Today was our first full day in the beautiful city of Rome, and it was packed with a ton of culture and sight seeing. We started the day off by visiting the Olympic Complex of the 1960 Summer Olympics. We saw, what is now, the rugby stadium as well as the the Olympic stadium which is used today by the Rome soccer team. As we were about to leave, it started to rain and unforntunately it would last all day.
We then proceeded on to The Vatican City to visit the Vatican Museum, Sistine Chapel and Saint Peter’s Basilica. Venturing our way through the other hundreds of tourists, we started our tour by walking past the Pope’s private garden. Some of the other things we got to see were parts of Leonardo DaVinci’s studio, several statues of Roman Gods and huge hand woven tapestries. One of the things we found stunning were the beautiful hand painted ceilings throughout the entire museum. These were mostly painted by priests studying at The Vatican. We concluded our tour of the museum by walking through The Sistine Chapel. While photographs were not allowed to be taken in The Chapel, pictures wouldn’t have done justice anyways. Our guide Mario told us all about the controversies Michaelangelo had with the church while painting. If you look close enough you can see how he rebutled and added his own touch to the art.

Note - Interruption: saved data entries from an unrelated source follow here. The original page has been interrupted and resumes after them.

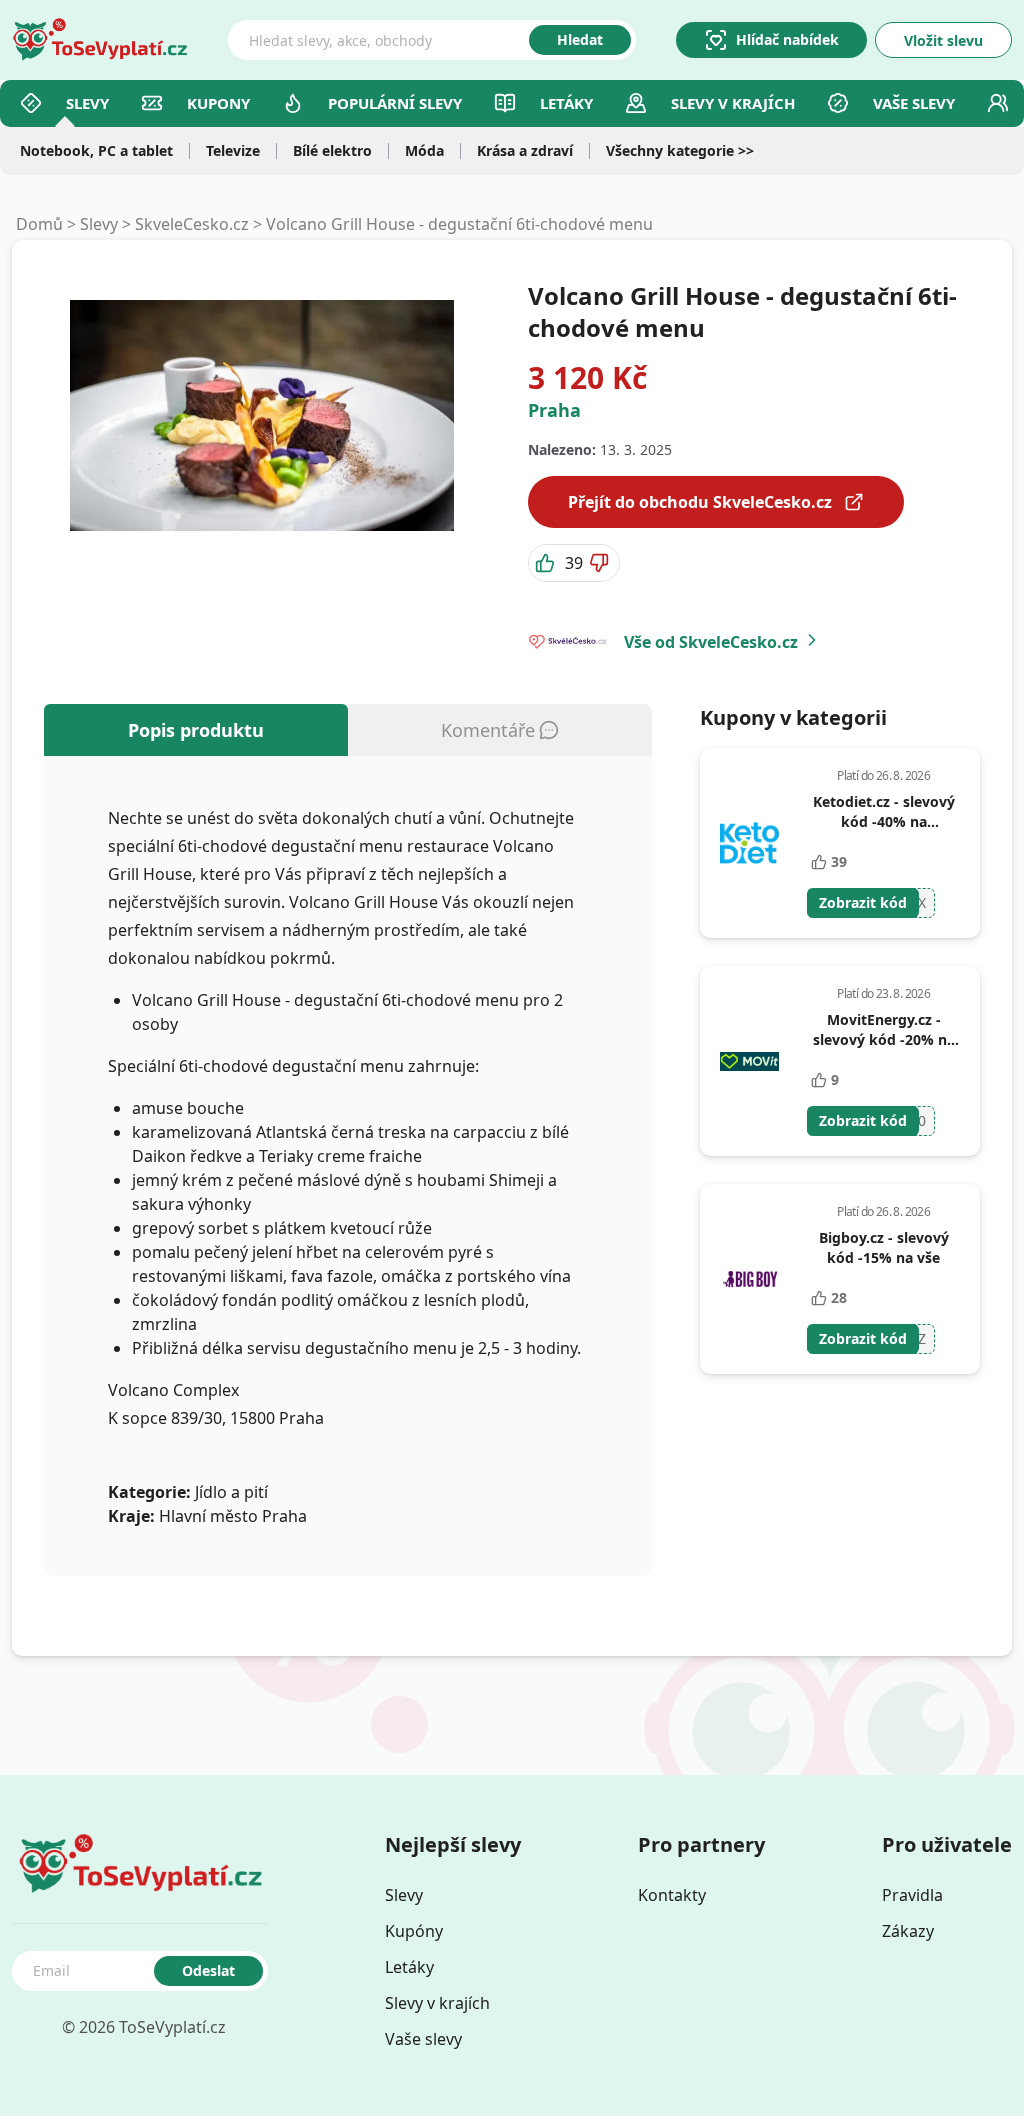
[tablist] (348, 730)
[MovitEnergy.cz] (749, 1061)
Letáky (566, 103)
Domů (39, 224)
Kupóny (414, 1931)
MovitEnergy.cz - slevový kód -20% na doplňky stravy (884, 1039)
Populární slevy (395, 103)
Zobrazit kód (863, 902)
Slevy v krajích (437, 2003)
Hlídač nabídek (787, 39)
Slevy (87, 103)
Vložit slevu (943, 40)
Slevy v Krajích (733, 103)
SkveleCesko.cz (192, 224)
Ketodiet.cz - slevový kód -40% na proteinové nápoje (884, 821)
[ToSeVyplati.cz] (100, 40)
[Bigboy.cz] (749, 1279)
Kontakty (672, 1895)
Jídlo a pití (231, 1492)
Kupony (218, 103)
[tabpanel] (348, 1166)
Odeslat (208, 1970)
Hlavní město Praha (233, 1516)
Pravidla (912, 1895)
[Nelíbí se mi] (601, 563)
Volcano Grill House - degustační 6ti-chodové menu (459, 224)
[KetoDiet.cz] (749, 843)
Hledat (580, 39)
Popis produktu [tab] (196, 730)
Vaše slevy (914, 103)
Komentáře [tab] (488, 730)
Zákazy (908, 1931)
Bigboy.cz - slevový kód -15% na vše (884, 1247)
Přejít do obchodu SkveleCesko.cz (700, 502)
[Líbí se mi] (547, 563)
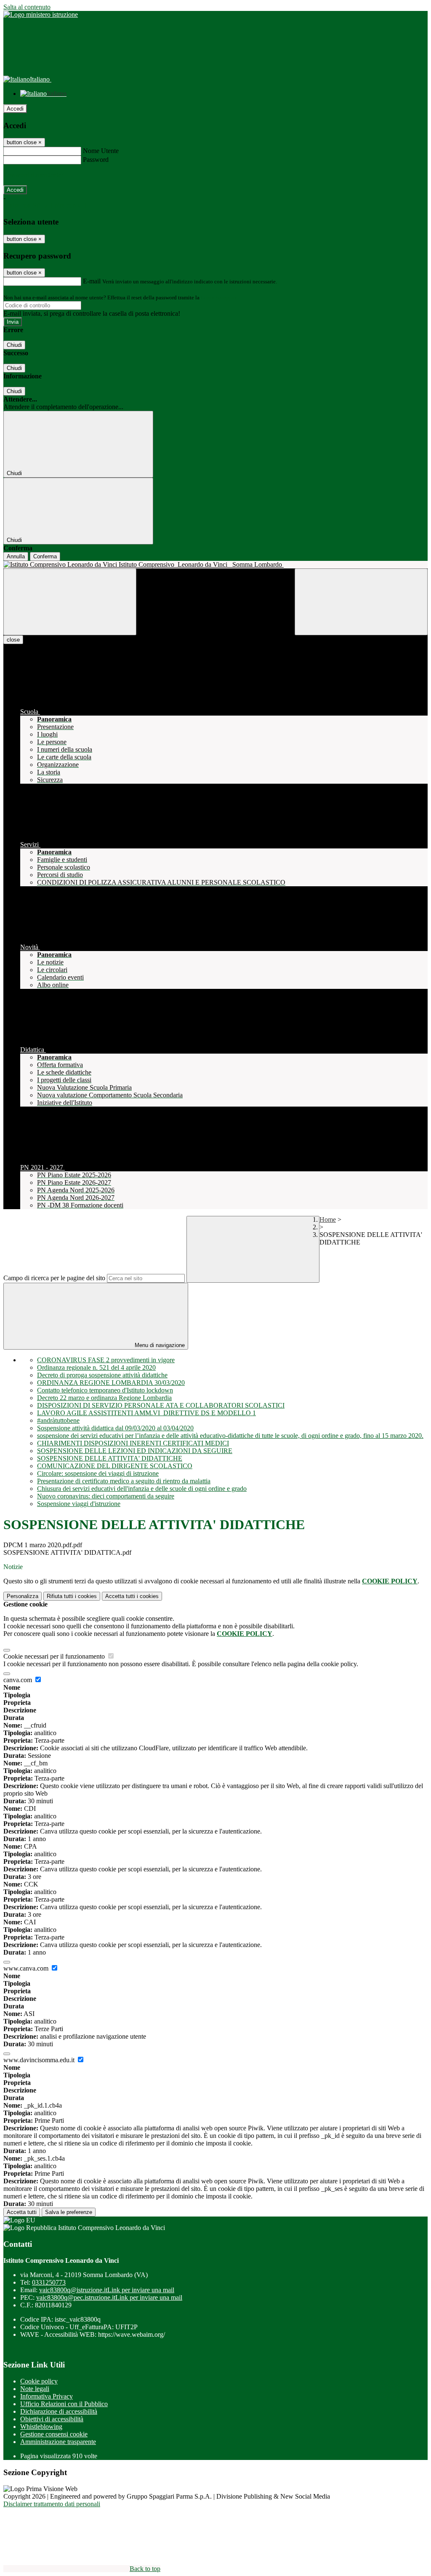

After the museum, we walked out to Saint Peter’s Square where hundreds of thousands of people stand to see The Pope every week. We then entered The Basilica. It is the largest church in the world and took us about an hour to walk through. There was so much art work and statues to see that much more time could’ve been spent there. One interesting fact that we learned is that 127 popes have been buried in The Basilica. We all participated in the tradition of touching the foot of the statue of Saint Peter. The legend has it that if you rub his foot and make a wish that it will come true! After leaving Vatican City, we now understand why millions of people travel from around the world to visit.
After a delicious lunch stop in Rome, we journeyed to The Colosseum. It is much bigger in person than we would’ve thought. It was interesting to hear Mario tell us stories of the gladiators and the people and animals they fought against. Becoming a gladiator was the one way a slave could become free in ancient times since typically those born into slavery died as slaves. Going there made us want to watch Gladiator again to get a better understanding of the lifestyle.
After leaving The Colosseum, we went on a walking tour of several monuments around Rome. These included The Roman Forum (which we had to see from the outside because it was closed), the monument to Vittorio Emanuele the second and the home of Napoleon Bonaparte. After a long and tiring day, we can say that we have successfully experienced Rome.